Surviving home in the Village of Lytton, south Although the houses on both sides of the surviving house burned, the local ignition conditions of the surviving house did not meet the requirements for sustained ignition and thus, it did not burn. Inspection and Figure 17 showed no burning within the HIZ leading to the surviving structure, and, importantly, both adjacent burned houses had non-flammable stucco exterior walls (note the wall remnants) that acted as a radiation shield to their surroundings and confined flames to the burning interior. Thus, no structure-to-structure flame ignition occurred, as was particularly common with the high structure density in the Village of Lytton (Figs. 2, 17).
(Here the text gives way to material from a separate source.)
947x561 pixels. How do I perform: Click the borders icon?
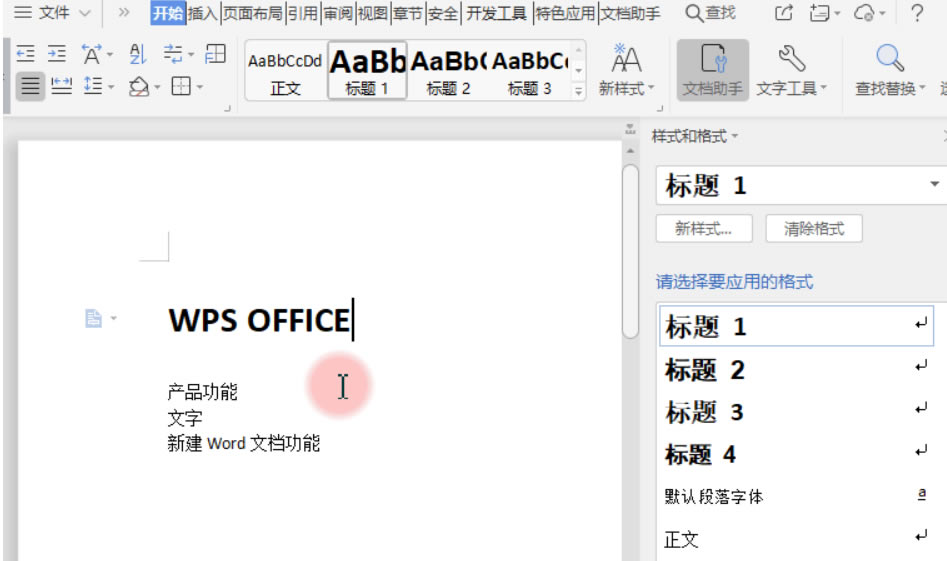pyautogui.click(x=181, y=87)
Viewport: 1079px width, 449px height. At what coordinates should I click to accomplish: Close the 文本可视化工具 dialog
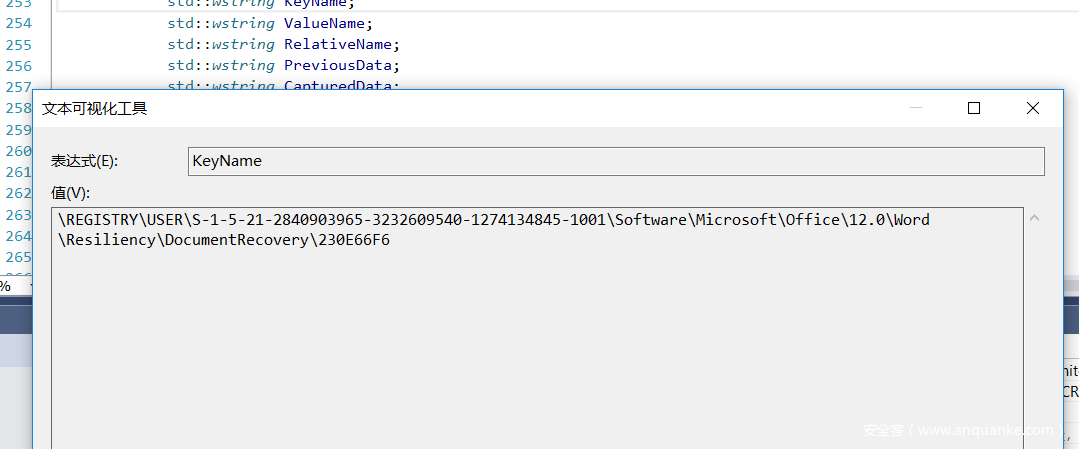1033,108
Figure 19: a, b) Adjacent burned houses to the south (left) and north (right) have non-flammable stucco exterior walls.
a
b
The south side burning house (Fig. 19a) did not thermally damage the surviving house (about 9 m separation), and there was no char on the wood fence panel (about 2 m separation). The north side burning house (Fig. 19b) was much closer (about 3m) to the surviving house. The top rail of the low wire fence was not charred, and the PVC vinyl siding had little thermal damage within 1 m of the ground. The thermal damage to the surviving house was likely radiation from the burning roof and attachments. As can be seen in Figure 19b, the vinyl siding melted off a portion of the exterior wall wood board sub-sheathing and eave enclosures. None of the exposed wood board sub-sheathing was significantly charred. The plate glass windows fractured but the small glass panes remained held in the vinyl sashes. For perspective, PVC softens to produce damage starting at 95 –100ºC; PVC liquefies starting at 180ºC; and PVC begins to decompose to produce flammable vapors starting at 140ºC. In contrast, wood surface temperature associated with flame ignition is about 325ºC. Thus, melted PVC siding is not indicative of the potential for wood wall ignition.
Key Finding (8): The non-flammable exterior walls remaining until structure collapse prevented flame radiation and contact sufficient for ignition at the adjacent surviving house. This indicates an opportunity to use common building materials that mitigate structure-to-structure community fire spread where there are densely overlapping HIZs.